Background— Mechanisms involved in stroke progression are incompletely understood. Ischemic brain injury is characterized by acute local inflammatory response mediated by cytokines. Anti-inflammatory cytokines act in a feedback loop to inhibit continued proinflammatory cytokine production. We assessed the implication of interleukin (IL)-10 and IL-4 in deteriorating ischemic stroke.

Methods— Two hundred thirty-one patients with ischemic stroke within the first 24 hours from onset were included. Neurological worsening was defined when the Canadian Stroke Scale score fell at least 1 point during the first 48 hours after admission. Anti-inflammatory cytokines were determined in plasma obtained on admission.

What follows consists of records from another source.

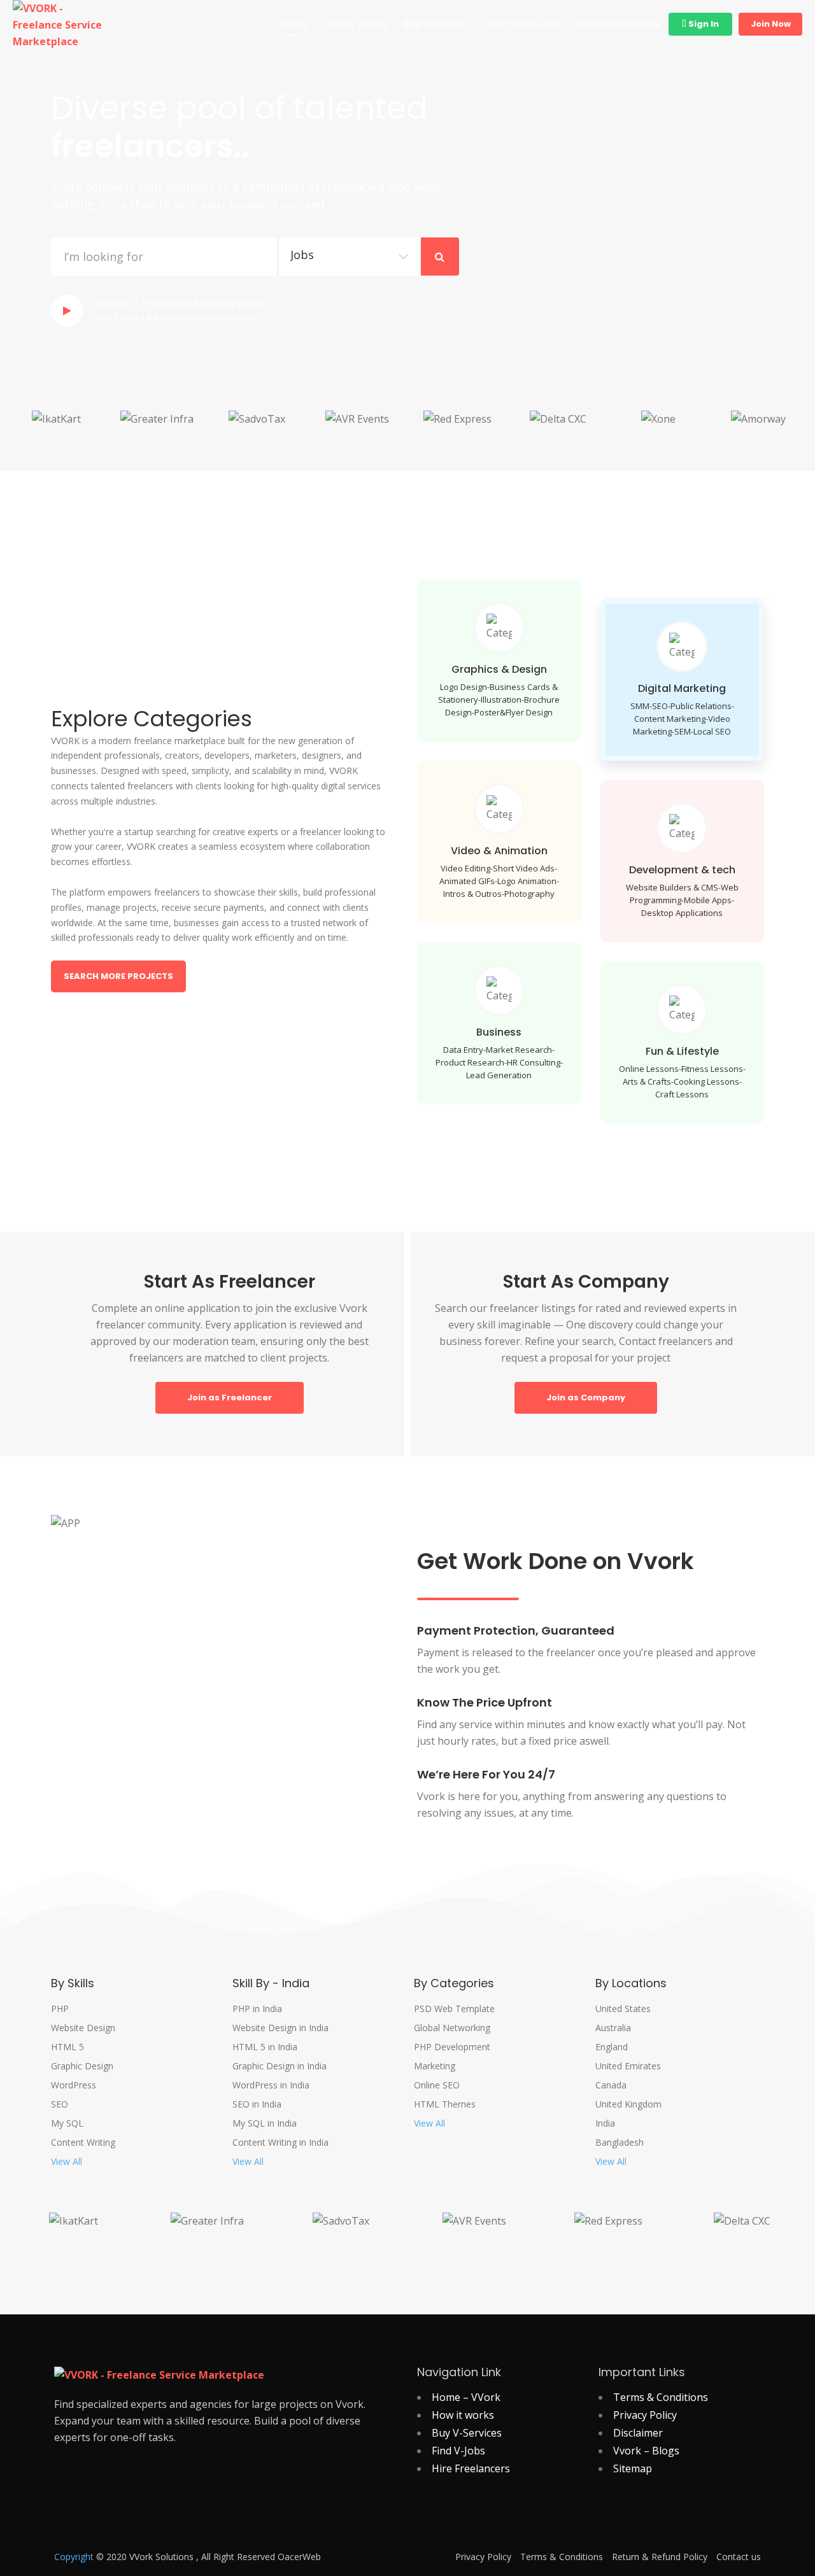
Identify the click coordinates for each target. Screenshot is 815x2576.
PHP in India (257, 2009)
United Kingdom (628, 2104)
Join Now (771, 24)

Results— Eighty-three patients (35.9%) worsened within the first 48 hours after stroke onset. Significantly lower concentrations of IL-10 were found in patients with neurological worsening (P<0.05), but IL-4 levels were similar in patients with or without deterioration. Lower plasma concentrations of IL-10 (<6 pg/mL) were associated with clinical worsening on multivariate analysis (odds ratio=3.1, 95% CI=1.1 to 8.9) independently of hyperthermia, hyperglycemia, or neurological condition on admission. Further analysis disclosed that early worsening was independently associated with lower IL-10 plasma levels in patients with subcortical infarcts or lacunar stroke but not in patients with cortical lesions.

Conclusions— Anti-inflammatory cytokine IL-10 is associated with the early clinical course of patients with acute ischemic stroke, especially in patients with small vessel disease or subcortical infarctions.